「 今、棚田に思うこと 」
棚田百選が選ばれてから13年が経過した。
私が棚田に興味を持って棚田巡りを始めたのは、今から10年余り前からのことである。
つまり棚田百選が選ばれてから2年余り経った時のことだったということになる。
今、百選に選ばれた棚田を訪ねると、耕作が放棄され荒れ果ててしまった田んぼを目にすることが少なくない。
そもそも作業効率が悪い上にいわゆる過疎化の波が激しい山間部に存在していることが多い棚田は深刻な後継者不足に悩まされているところが少なくないとも聞く。

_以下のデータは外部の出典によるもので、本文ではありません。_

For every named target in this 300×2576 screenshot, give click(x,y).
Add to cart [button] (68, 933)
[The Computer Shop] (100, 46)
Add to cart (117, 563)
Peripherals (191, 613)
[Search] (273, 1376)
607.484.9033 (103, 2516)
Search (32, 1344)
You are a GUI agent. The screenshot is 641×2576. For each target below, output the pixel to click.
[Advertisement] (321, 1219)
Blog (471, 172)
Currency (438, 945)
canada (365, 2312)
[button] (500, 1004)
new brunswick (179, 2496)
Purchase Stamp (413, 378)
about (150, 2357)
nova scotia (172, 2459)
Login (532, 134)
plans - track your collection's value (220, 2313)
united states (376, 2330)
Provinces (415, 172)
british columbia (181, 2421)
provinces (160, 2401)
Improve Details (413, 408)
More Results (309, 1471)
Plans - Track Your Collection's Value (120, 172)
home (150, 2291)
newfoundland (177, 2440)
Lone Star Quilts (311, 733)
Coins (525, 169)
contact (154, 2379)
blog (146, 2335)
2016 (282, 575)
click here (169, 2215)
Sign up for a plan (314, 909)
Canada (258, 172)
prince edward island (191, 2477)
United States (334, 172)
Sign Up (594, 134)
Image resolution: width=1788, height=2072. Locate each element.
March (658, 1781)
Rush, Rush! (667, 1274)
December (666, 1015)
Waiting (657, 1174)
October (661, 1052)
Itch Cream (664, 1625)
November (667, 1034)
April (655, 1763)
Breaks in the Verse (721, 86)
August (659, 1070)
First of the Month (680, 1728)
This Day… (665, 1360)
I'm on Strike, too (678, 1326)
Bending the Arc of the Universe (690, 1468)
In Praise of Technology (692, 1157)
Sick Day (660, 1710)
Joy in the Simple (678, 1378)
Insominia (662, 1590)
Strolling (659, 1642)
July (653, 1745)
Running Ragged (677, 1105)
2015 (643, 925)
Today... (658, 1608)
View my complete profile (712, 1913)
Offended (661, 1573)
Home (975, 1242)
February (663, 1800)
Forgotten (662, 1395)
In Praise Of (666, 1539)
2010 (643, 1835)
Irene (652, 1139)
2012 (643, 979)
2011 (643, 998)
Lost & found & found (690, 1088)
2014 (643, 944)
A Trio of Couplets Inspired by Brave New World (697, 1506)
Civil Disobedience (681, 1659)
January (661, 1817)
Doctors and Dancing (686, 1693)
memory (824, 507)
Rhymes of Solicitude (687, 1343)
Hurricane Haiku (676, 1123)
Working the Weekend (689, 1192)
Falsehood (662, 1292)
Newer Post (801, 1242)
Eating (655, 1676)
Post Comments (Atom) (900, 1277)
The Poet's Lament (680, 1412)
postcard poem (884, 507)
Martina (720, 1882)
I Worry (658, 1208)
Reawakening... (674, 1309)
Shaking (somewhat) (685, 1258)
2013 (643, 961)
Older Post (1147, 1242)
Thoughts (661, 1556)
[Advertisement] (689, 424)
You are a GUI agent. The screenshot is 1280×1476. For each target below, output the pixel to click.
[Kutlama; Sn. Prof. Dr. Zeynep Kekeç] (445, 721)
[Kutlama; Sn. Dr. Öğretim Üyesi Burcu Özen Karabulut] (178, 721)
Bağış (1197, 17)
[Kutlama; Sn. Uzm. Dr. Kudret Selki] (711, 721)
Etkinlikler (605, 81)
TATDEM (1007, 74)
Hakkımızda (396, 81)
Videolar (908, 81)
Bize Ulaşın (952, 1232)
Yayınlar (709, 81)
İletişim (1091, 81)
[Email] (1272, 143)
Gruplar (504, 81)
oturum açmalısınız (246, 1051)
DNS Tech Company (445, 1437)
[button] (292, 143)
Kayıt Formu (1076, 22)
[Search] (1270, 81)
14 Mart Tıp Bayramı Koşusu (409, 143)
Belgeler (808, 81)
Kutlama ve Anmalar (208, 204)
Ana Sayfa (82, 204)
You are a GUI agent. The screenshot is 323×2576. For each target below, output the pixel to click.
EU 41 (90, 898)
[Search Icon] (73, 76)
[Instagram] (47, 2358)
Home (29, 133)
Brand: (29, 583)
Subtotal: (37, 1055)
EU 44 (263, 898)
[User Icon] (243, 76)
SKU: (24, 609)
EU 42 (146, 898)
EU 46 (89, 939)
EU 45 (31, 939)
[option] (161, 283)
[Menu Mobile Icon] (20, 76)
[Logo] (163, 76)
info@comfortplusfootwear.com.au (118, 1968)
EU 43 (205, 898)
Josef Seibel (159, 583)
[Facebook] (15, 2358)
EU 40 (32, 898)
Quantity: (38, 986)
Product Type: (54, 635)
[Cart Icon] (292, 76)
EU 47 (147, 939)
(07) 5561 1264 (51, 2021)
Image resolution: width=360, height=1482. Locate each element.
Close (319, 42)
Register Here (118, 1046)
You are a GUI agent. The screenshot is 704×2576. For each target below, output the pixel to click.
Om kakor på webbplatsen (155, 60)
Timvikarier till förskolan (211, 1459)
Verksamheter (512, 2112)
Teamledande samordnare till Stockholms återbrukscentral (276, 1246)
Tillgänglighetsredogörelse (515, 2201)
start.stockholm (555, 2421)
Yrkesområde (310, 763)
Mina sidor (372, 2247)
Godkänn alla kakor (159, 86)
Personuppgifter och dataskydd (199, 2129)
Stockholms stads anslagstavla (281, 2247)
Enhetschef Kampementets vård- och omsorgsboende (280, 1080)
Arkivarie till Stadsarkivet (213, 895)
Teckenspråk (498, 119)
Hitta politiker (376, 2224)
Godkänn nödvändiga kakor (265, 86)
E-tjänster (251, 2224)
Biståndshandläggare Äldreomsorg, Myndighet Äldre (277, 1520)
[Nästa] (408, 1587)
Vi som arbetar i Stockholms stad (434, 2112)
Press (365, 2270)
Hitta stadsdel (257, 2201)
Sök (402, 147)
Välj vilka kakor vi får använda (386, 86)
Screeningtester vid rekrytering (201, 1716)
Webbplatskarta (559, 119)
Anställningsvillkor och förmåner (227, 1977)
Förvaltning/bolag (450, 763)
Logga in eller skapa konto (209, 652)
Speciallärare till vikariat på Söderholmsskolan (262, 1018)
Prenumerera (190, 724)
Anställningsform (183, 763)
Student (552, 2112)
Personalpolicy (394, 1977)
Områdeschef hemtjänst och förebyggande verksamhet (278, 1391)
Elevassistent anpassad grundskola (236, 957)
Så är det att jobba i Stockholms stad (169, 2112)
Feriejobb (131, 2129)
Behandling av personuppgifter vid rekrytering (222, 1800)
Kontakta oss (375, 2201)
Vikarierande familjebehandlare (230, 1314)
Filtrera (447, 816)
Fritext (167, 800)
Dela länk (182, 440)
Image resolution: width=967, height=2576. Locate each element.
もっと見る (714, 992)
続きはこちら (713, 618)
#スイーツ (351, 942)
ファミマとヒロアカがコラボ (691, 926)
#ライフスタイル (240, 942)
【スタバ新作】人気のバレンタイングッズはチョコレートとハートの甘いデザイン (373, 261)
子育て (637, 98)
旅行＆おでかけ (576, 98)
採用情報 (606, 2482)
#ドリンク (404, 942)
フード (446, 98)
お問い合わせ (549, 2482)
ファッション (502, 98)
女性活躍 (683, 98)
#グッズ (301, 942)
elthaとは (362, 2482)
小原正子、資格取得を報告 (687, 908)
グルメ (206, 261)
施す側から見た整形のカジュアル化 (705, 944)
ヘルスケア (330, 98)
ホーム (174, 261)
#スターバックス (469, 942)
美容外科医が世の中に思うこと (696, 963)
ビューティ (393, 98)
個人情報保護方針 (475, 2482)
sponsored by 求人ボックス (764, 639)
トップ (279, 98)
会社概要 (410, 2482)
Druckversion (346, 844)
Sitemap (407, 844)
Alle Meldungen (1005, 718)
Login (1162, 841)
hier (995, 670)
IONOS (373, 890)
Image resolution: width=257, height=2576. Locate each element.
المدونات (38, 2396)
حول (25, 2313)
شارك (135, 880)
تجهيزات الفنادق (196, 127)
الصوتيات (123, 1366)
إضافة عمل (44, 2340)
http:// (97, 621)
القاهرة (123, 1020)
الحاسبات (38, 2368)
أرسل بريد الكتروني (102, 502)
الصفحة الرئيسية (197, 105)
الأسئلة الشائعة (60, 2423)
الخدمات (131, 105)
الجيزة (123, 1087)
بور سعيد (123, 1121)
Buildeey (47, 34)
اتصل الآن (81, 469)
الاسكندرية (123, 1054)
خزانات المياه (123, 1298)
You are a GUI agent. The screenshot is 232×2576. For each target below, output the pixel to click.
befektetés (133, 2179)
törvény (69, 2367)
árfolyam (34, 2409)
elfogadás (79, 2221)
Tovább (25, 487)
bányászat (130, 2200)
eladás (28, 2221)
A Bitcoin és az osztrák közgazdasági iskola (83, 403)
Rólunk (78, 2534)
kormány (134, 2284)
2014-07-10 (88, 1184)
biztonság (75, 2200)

これに反して山には昔と違って食べ物が少なくなってしまったため、鹿や猪などが食料を求めて里に降りてくることが本当に多くなったようだ。
こうした鹿や猪などによる被害は甚大で、現在では防護ネットなどでこうした鹿や猪に対する対策を講じている光景を半ば当然のごとく目にするようにもなった。
また、近年のゲリラ豪雨などの異常気象がもたらす災害による棚田への被害も少なからずあるようだ。
そもそも棚田百選が選定されたのもこうした棚田が次々と耕作放棄され、失われていくことに対する歯止めとなるべくというのも理由の一つだったとも聞く。
しかし、残念ながら『今まさに』その危惧が現実のものとなろうとしているのではないかと感じる。
私には「日本の原風景と愛されてきたのどかな棚田のある風景をこれからも守っていかねば!」というような偉そうなことを無責任には言えないが、目まぐるしく変わりゆく世の中の荒波の中で、昔ながらの姿を留めるのはやはり難しいことなのだろうか?
今となっては棚田百選が選定された当時の姿を留めていない棚田もあるが、それらも含めて一つでも多くの棚田を目にしたいと思う今日この頃である。